Reforma Tributária: expectativas distintas

Reforma Tributária

Que o Brasil precisa realizar as chamadas reformas estruturais não há dúvida. A Reforma da Previdência caminha para aprovação no Senado Federal e a bola da vez é a Reforma Tributária.

De inicio vale destacar que a Reforma Tributária pretendida pelo setor público não é necessariamente a mesma almejada pelo setor privado, portanto, as expectativas são distintas.

Comecemos com a carga tributária. O setor privado sempre baterá na tecla de que é preciso reduzir a participação dos tributos na economia. Atualmente na casa dos 35% do Produto Interno Bruto (PIB), o Brasil figura entre os 15 Países no mundo que mais cobram tributos da população.

O Estado brasileiro, inchado, não consegue operar sem este volume de recursos. Esta relação sobre o PIB somente cairá com forte crescimento econômico, o que está descartado no curto e médio prazos.

Aqui o primeiro problema: a expectativa da sociedade é pela redução da carga tributária e a necessidade do Estado em todas as suas esferas é pelo aumento da arrecadação.

Outro aspecto que pode apresentar divergência é a incidência dos tributos. O Brasil optou por ter maior participação no bolo da arrecadação nos chamados impostos indiretos. Com uma legislação complexa, tributar o consumo, passou a ser o caminho mais fácil e rápido para aumentar a arrecadação. Isso faz com que o Brasil seja um dos Países que menos cobra impostos diretos, aqueles que incidem sobre a renda.

Os brasileiros de alta renda pagam, em média, 32% a menos de impostos do que as pessoas de alta renda que compõem o G7 (grupo de nações mais ricas do mundo). Vale lembrar que o imposto direto, sobre a renda, é progressivo, portanto, mais justo do que os indiretos.

Considerando que os impostos incidem sobre o consumo, renda e patrimônio, então em que há convergência entre o setor público e privado?

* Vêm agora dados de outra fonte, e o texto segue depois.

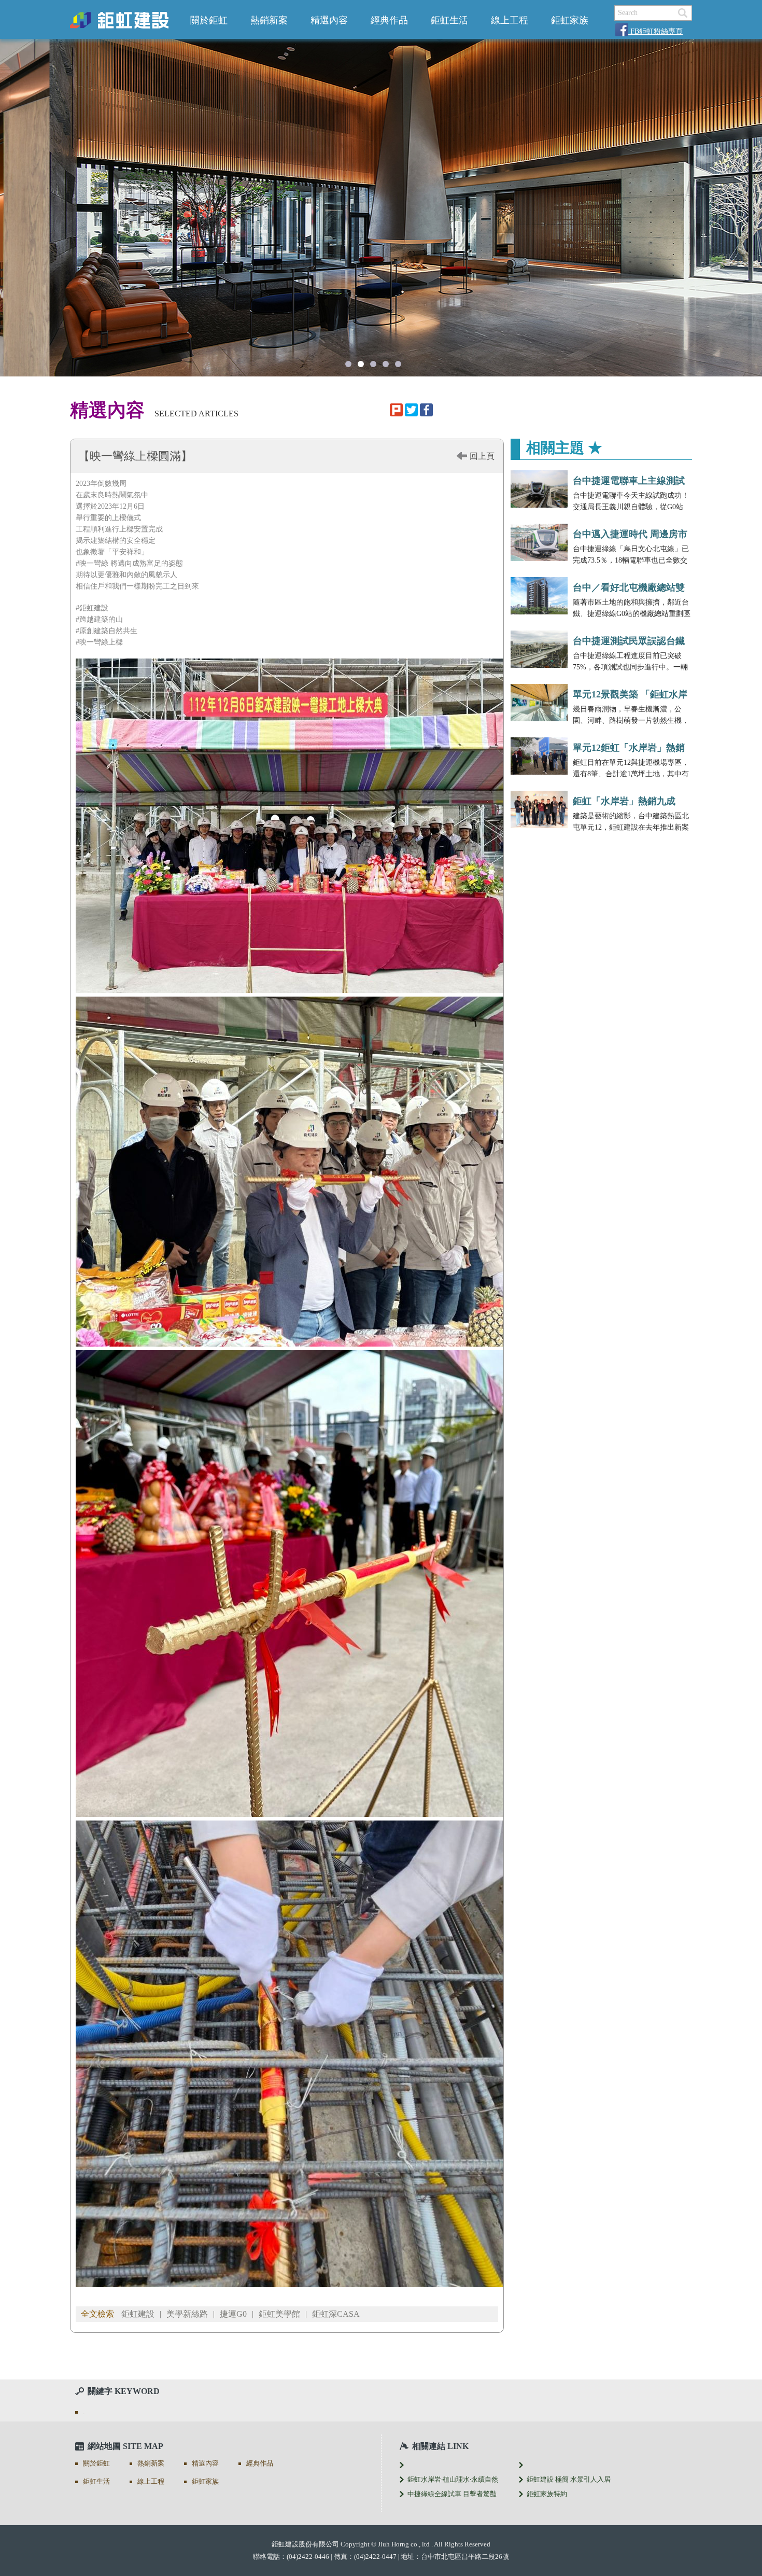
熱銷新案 (269, 20)
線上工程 (509, 20)
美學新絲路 (187, 2313)
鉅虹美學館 (279, 2313)
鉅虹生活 (449, 20)
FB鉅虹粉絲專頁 (655, 31)
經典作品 (389, 20)
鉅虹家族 (569, 20)
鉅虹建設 (137, 2313)
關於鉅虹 (209, 20)
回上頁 (482, 456)
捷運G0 (233, 2313)
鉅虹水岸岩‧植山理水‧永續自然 (452, 2479)
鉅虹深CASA (336, 2313)
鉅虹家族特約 (547, 2494)
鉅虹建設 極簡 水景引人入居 (569, 2479)
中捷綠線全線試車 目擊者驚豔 (452, 2494)
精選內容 (329, 20)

Um aspecto comum é a necessidade de simplificar o sistema. Apesar do lobby de alguns setores da sociedade, que faturam alto no “quanto mais complexo melhor”, é sem dúvida alguma um ponto de convergência a simplificação do sistema.

Outro aspecto que apresenta convergência, mas com mais resistência, é a necessidade de deslocar a carga tributária do consumo, para renda e patrimônio. Tema complicado de atacar, pois atinge em cheio aqueles que são os principais financiadores das campanhas políticas: os ricos.

Então o que fazer? O resumo da ópera é a seguinte: baixemos a expectativa de uma reforma que reduza o volume de recursos subtraídos do setor privado e apostemos na simplificação e na justiça tributária. Se atingirmos parte destes propósitos, já será bem melhor do que temos hoje.

Reinaldo Cafeo é economista e presidente da Associação Comercial e Industrial de Bauru – ACIB.

Os prós e contras do Imposto sobre Transações Financeiras

Reinaldo Cafeo analisa o Imposto sobre Transações Financeiras

Com novo nome a equipe econômica do governo Bolsonaro sinaliza com a criação do ITF – Imposto sobre Transações Financeiras, que no passado denominava CPMF. Mesmo sendo um projeto ficou evidente que a estratégia foi colocar o “bode na sala” e observar a reação da sociedade.

Pelo divulgado a ideia é tributar em 0,4% as transações financeiras sendo dividido em 0,2% para quem paga (saída de dinheiro da conta corrente) e 0,2% para quem recebe os recursos (entrada de dinheiro na conta corrente).

Afinal quais seriam os prós e contras se esta proposta fosse aprovada? Do lado positivo sem dúvida é um tributo de fácil controle e arrecadação. Debita das contas dos usuários do sistema bancário e a transferência dos recursos para os cofres públicos é rápida e sem inadimplência.

Também tributa a informalidade, desde que o dinheiro, mesmo sendo “por fora” passe pela conta corrente. Outro aspecto importante é que mesmo que as empresas repassem este custo para os preços dos produtos, o impacto no preço final seria pequeno.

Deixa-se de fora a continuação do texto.